Pixel coordinate grounding data -

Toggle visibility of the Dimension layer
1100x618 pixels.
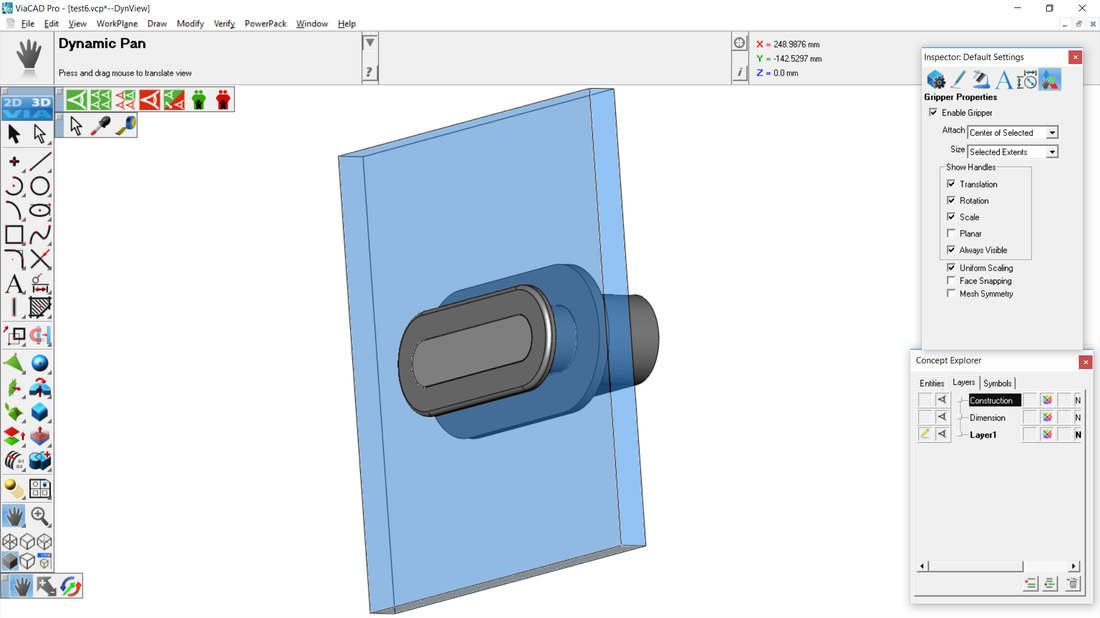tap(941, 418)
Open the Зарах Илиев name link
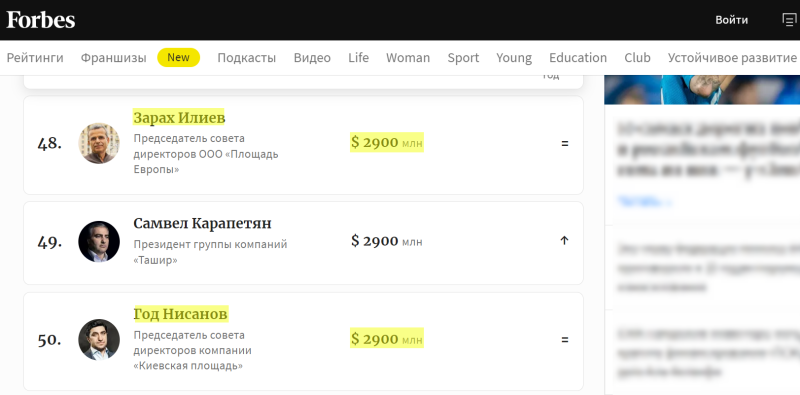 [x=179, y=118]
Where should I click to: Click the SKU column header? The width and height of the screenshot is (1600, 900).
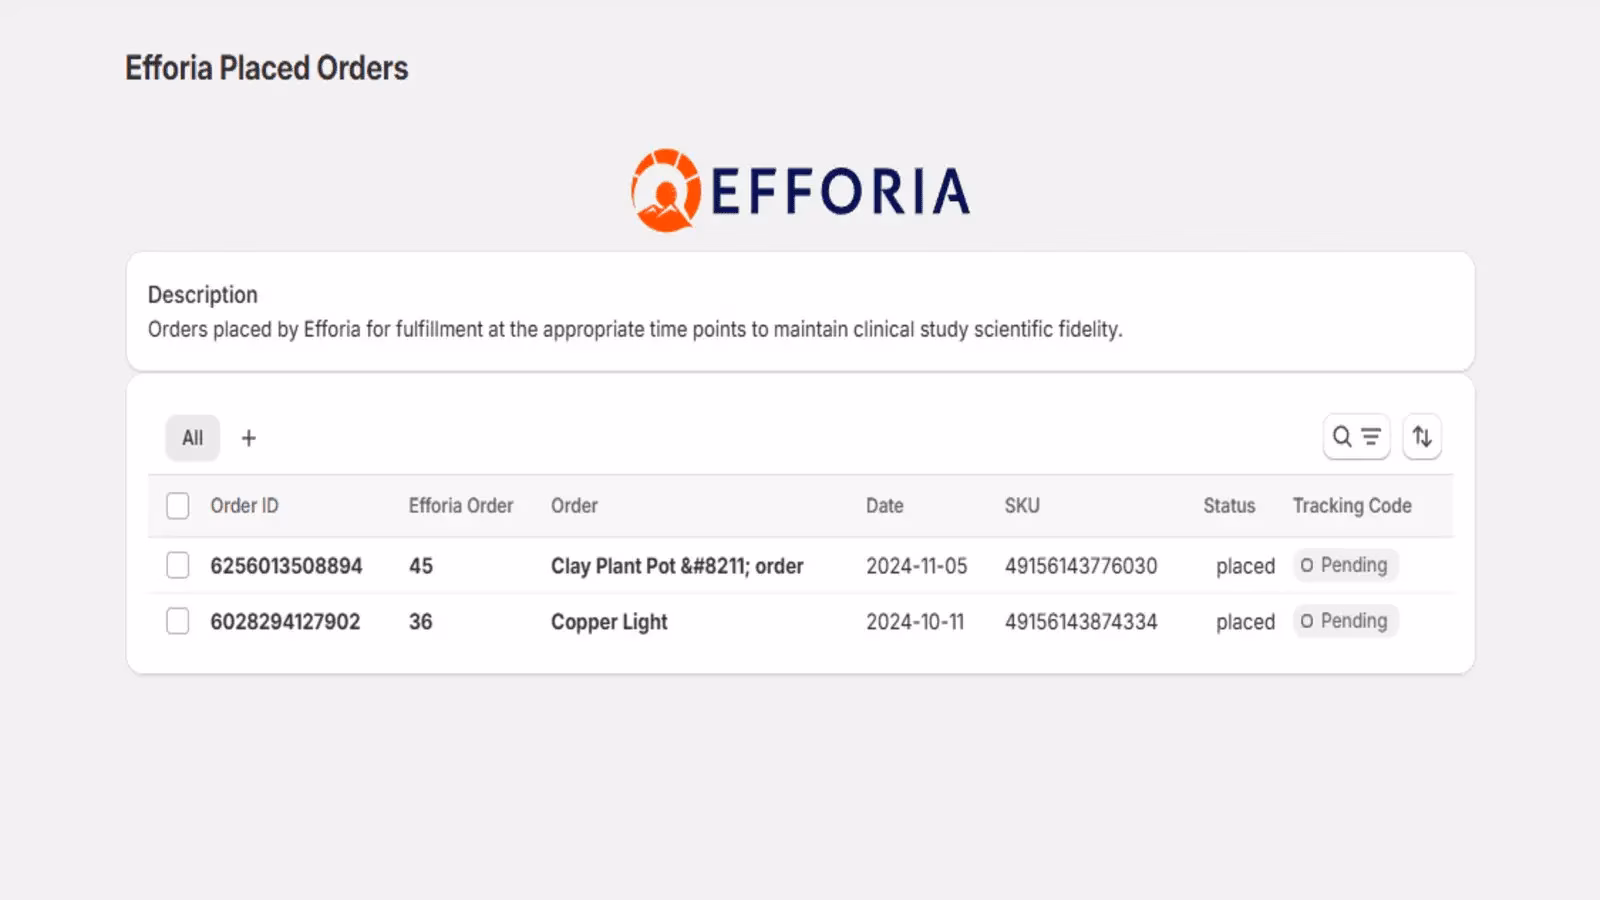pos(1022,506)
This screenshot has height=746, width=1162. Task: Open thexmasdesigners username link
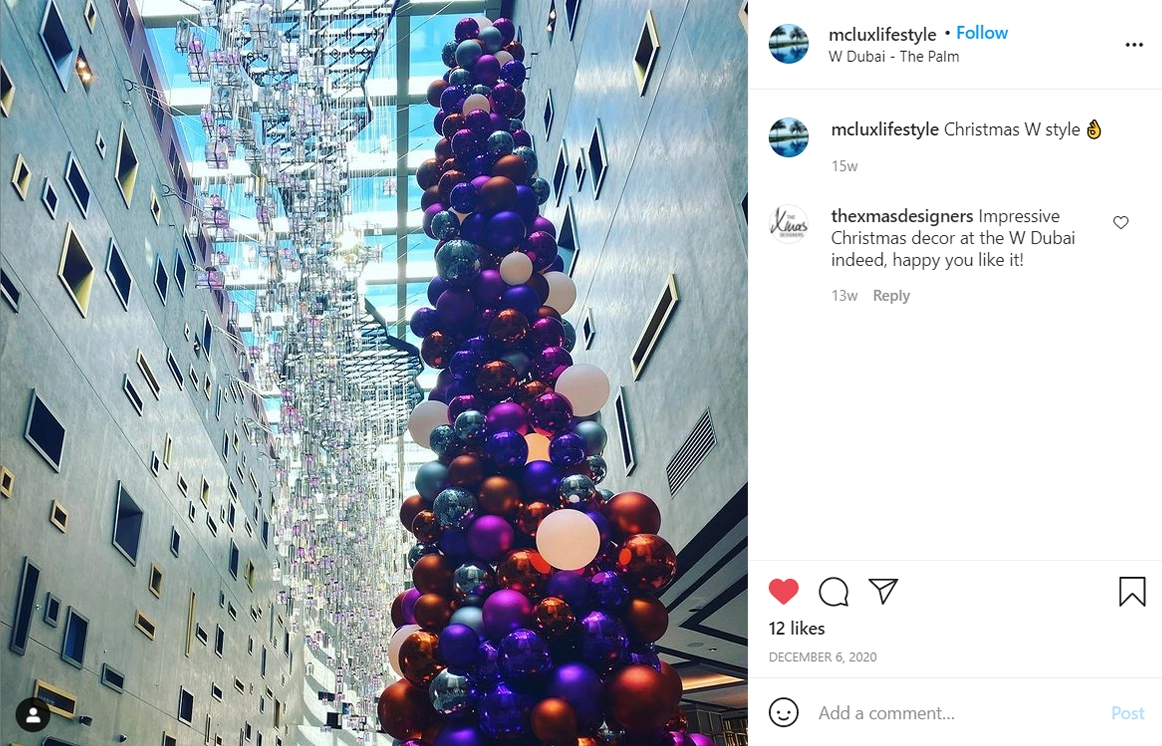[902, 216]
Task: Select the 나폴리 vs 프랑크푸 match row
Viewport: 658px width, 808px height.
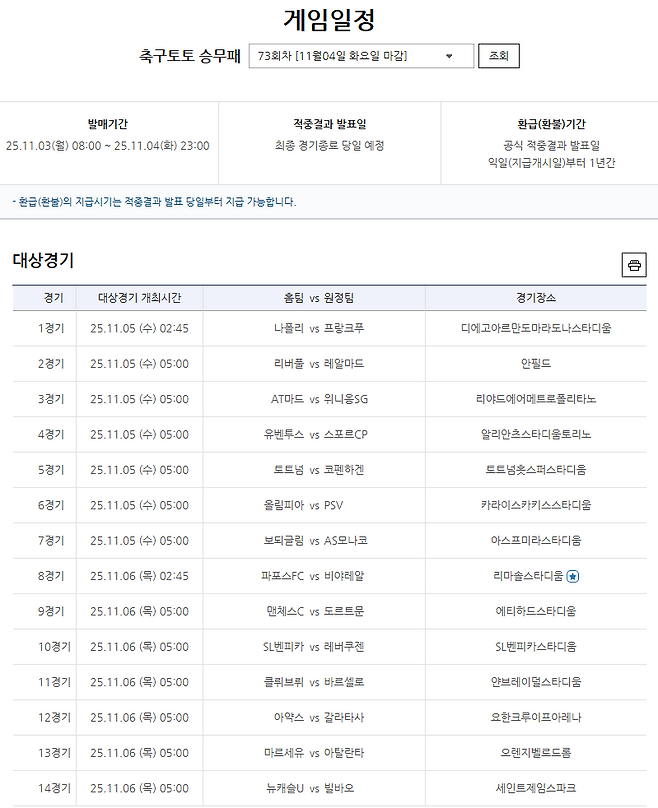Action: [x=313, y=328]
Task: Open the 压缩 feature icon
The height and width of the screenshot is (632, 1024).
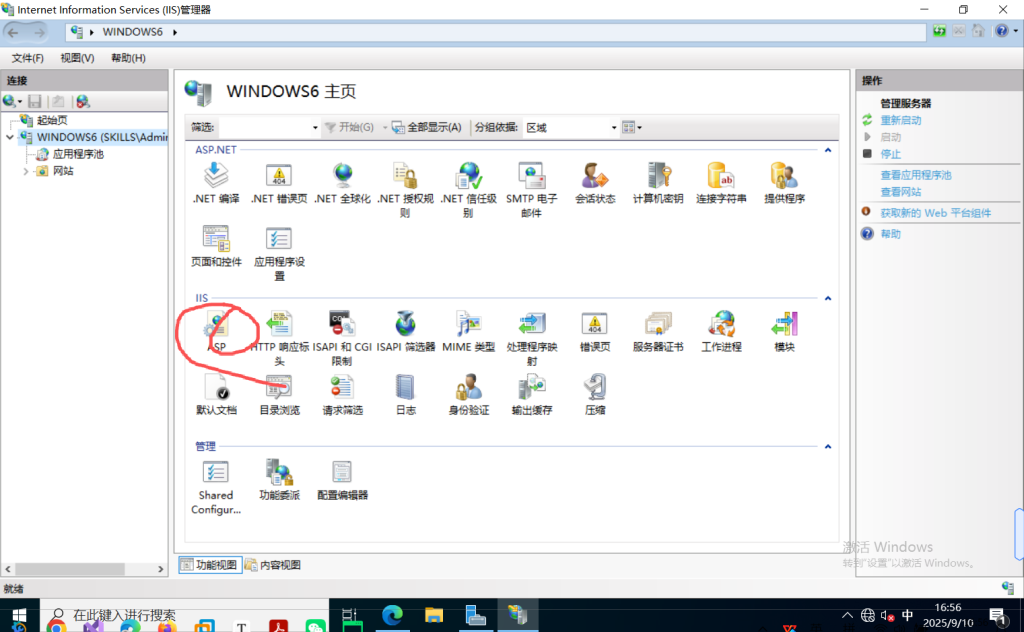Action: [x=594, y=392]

What this task involves - Every line above should be reproduced exactly, please, with no pictures included.

Solution to this problem -
Toggle visibility of the Dimension layer
1100x618 pixels.
tap(941, 418)
Open the Зарах Илиев name link
 [x=179, y=118]
Where should I click to: Click the SKU column header? The width and height of the screenshot is (1600, 900).
pos(1022,506)
This screenshot has height=746, width=1162. Task: Open thexmasdesigners username link
[902, 216]
Task: Select the 나폴리 vs 프랑크푸 match row
Viewport: 658px width, 808px height.
Action: [x=313, y=328]
Task: Open the 压缩 feature icon
The height and width of the screenshot is (632, 1024).
Action: [x=594, y=392]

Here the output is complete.